_Work to be completed_: Continue the interview on epigenetics and periodontal research from the point where it stops.

How do you expect your newest $1.2 million National Institutes of Health grant to advance the study of epigenetics within the field of periodontics?
We have been interested in epigenetics since my early years here, more than 20 years ago and at a time when most scientists didn’t believe that epigenetics existed. We then discovered the importance of epigenetic regulation for periodontal development and, shortly thereafter, that epigenetic factors affect stem cell behavior and that they can be used to trigger the natural ability of the body to regrow its own tissues. We felt that this approach is far better than using stem cells, which are grown outside of the body and hold more potential than the body really needs for the regeneration of individual tissues. We thought that our epigenetics concept may also be of great value for the practicing clinician, and we are currently still improving upon our technology. This will place us in a solid position to continue fostering an environment for translational research, basic research and clinical research at the college, in periodontics and other disciplines.
You trained with renowned periodontist Dr. Lavin Flores-de-Jacoby very early on in your academic career. Was periodontics always in the plan, or did your work with this clinician light a spark, so to speak?
Early on, I was fascinated with orthodontics. I was the youngest patient of a professor from Münster, Germany, and I was treated with traditional appliances from age 3 to 12. He showed my case all over the world and was always very happy to see his treatment approach validated whenever I returned for a follow-up visit. It was also orthodontics during dental school. I bent wires for almost everyone in my class. It was only after graduation from dental school that I decided on a career as a periodontist because it appeared to be the gateway toward a scientific and academic career at that time.

[Saved data entries]
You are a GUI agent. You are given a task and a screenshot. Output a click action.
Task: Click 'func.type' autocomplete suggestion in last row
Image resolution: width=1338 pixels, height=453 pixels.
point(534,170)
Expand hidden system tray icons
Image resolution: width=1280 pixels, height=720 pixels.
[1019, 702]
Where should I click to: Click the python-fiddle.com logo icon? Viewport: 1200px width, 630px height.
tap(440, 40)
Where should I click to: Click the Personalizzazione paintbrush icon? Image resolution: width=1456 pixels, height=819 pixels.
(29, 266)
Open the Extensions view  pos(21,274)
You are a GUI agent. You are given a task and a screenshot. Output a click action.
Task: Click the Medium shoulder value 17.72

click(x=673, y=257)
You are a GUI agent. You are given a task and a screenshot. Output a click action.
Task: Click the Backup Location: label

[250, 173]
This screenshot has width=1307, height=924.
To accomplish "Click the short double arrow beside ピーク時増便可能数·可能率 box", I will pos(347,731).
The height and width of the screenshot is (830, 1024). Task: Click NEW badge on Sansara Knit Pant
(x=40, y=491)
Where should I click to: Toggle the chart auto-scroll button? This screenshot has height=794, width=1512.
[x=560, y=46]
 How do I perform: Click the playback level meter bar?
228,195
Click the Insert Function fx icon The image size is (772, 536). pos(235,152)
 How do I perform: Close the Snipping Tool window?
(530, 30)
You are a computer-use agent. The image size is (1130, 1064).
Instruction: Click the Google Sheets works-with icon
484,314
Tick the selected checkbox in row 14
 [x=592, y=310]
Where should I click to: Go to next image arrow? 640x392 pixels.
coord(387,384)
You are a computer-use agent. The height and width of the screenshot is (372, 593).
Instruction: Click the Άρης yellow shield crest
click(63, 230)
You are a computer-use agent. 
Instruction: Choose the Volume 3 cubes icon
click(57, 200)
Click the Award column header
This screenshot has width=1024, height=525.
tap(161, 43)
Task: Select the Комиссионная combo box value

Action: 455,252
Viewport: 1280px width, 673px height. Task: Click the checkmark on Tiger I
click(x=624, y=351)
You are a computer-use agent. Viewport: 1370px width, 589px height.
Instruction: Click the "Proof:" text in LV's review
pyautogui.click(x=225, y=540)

_Result of this task_:
Dr. Flores-de-Jacoby was a consummate periodontist. I wouldn’t call her a researcher. I sat in the first row during class and adored her lectures from beginning to end. For me, it was an extraordinary experience in that sleepy university city of Marburg, where I spent my student years. She was one of only three periodontics professors in Germany at that time, and everything about periodontics was different from the other subjects in dentistry. She knew the scientific basis of perio in great depth, and she was able to relate her broad experience to those willing to listen. In her lectures she talked about Hubert Schroeder, Tony Melcher and Bernhard Gottlieb, whose legacy would later would have such a prominent role during my years here.
Why are you so passionate about research?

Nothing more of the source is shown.